Earlier this year I represented someone who suffered from severe anxiety and depression and got a v substantial backdated award. Not my place but privately I hoped she might use it to get some proper mental health support. But then I could see that she was way beyond the point of being able to navigate the mental health system and find someone. So yes I might have helped her get a bit more money so she could (just about) survive - but a very lonely and isolated life.

This is a ramble really and off point. Sorry for what you are going through and ignore people who make you feel shitty about it.

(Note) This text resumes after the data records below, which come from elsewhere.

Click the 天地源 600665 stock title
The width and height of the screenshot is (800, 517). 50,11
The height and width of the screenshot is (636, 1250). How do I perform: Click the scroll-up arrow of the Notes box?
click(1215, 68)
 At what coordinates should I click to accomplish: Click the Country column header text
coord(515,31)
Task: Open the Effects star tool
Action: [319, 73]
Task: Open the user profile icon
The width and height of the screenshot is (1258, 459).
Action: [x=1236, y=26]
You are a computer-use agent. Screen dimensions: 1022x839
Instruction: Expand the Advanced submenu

I’ve got severe LC and can hardly get out of bed. I’ve got full pip, l can’t do anything at all or leave the house independently or at all apart from medical appointments.
I put on one of those threads that l spent all my pip on make up, cigarettes and posh clothes. It was pissing me off so much.
They believed me. Even though I’m bed ridden. Shows the intelligence of someone who sneers at PIP!

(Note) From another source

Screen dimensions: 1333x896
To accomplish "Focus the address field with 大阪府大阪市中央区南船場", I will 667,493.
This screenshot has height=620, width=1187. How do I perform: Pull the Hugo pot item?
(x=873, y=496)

My bil had a seizure whilst working behind a bar.
The staff just carried on and stepped over him.
Then he was sacked.

That pisses me off when I see newspaper headlines saying ridiculous stuff like “get benefits from the government for having headaches”

Me too. And they publish one weekly. Always the same sort of headline “You can claim up to £800/mo for these common health conditions…”

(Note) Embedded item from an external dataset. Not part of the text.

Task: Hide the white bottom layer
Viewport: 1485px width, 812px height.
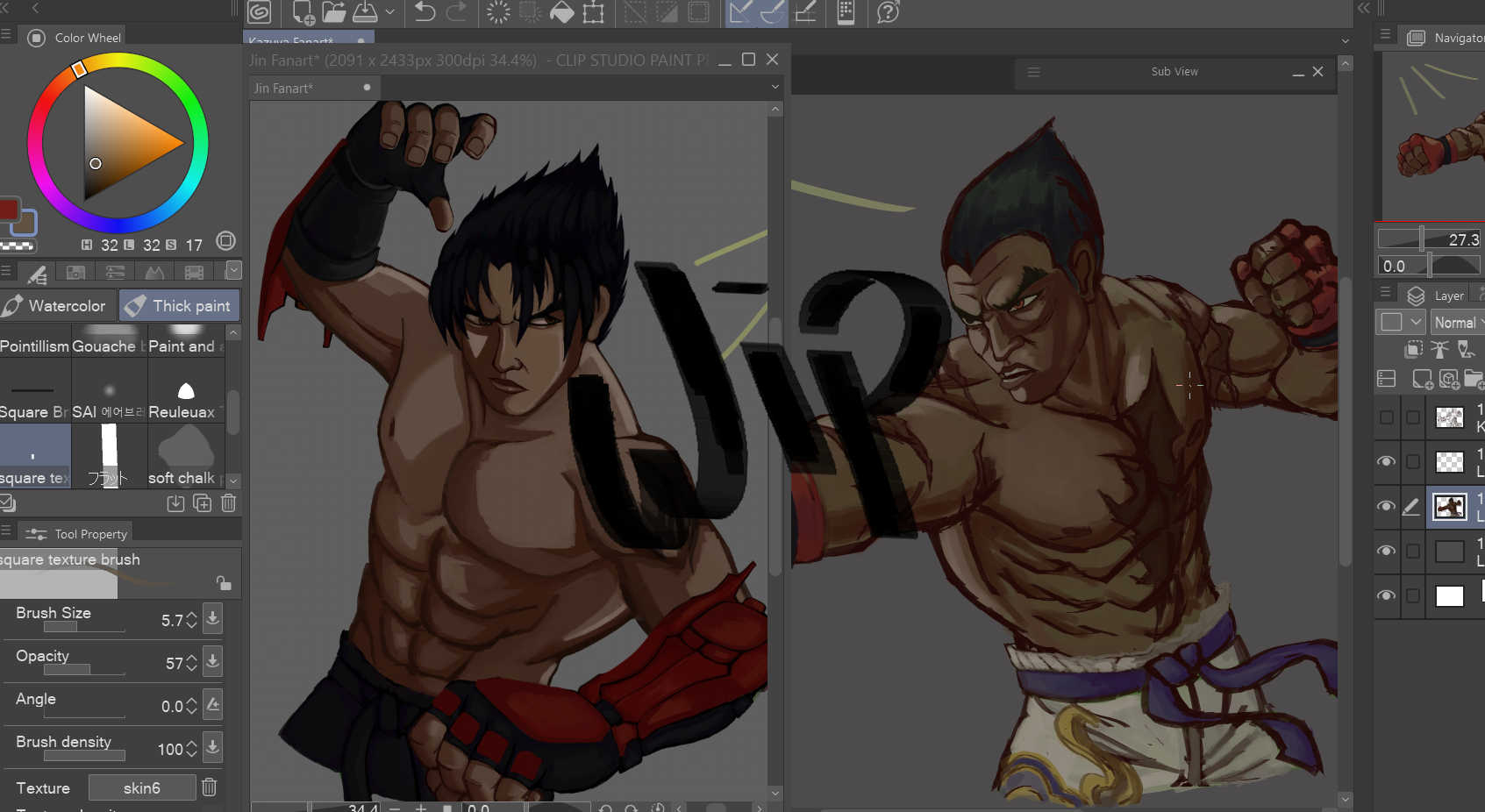Action: [x=1386, y=595]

Grrr. It’s ableist propaganda imho.

oh that makes me so angry! He could have died.

It was quite a few years back, I don’t know if it would happen now.
Unfortunately this attitude meant my bil never had a job for long because of his seizures.

What thread is this? I'd like to tell them some hard truths.
I totally agree with you and empathize with your situation.

💯% this.

You should have taken a disability discrimination case because that is appalling!

I'm so sorry that you suffer so much on a daily basis! I have a sibling with epilepsy who is now late 50s and has never been fit to work. The seizures improved massively to none at all in their 40s ( I believe they are linked to hormones too, as the first ones were aged 7, then came back at 14), but they had regular multiple seizures until then, sometimes hundreds of petit mal ones in a day, and other times grand mal, sometimes several a day. Ran away, was totally confused, out of it for hours afterwards, wet themselves, injured themselves. Had to wear a helmet daily to protect the head.

Never been able to learn to drive either, or have a partner. We reckon there are some LDs as well but back then they were never diagnosed.

My parents were carers for my sibling but they both passed away nearly 20 years ago. Thankfully this coincided with a reduction in seizures and they can live independently/cook/shop etc.

Sibling drives me mad with their behaviour and I am often impatient but I do whatever I can to support them, unlike one other sibling who has gone NC with said sibling and with me and my family because I called her out on her behaviour. I do think sometimes, "there for the grace of God..." so I try very hard to tolerate the irritations!

I hope your health improves post menopause x

@XChrome she was trying to be nice and supportive. It's impossible to understand just how hard it is to be in the position some people are. But you know what her intent was

If you are still working age you could claim PIP, or if you past retirement age you could claim Attendance Allowance. Neither of these are means-tested benefits.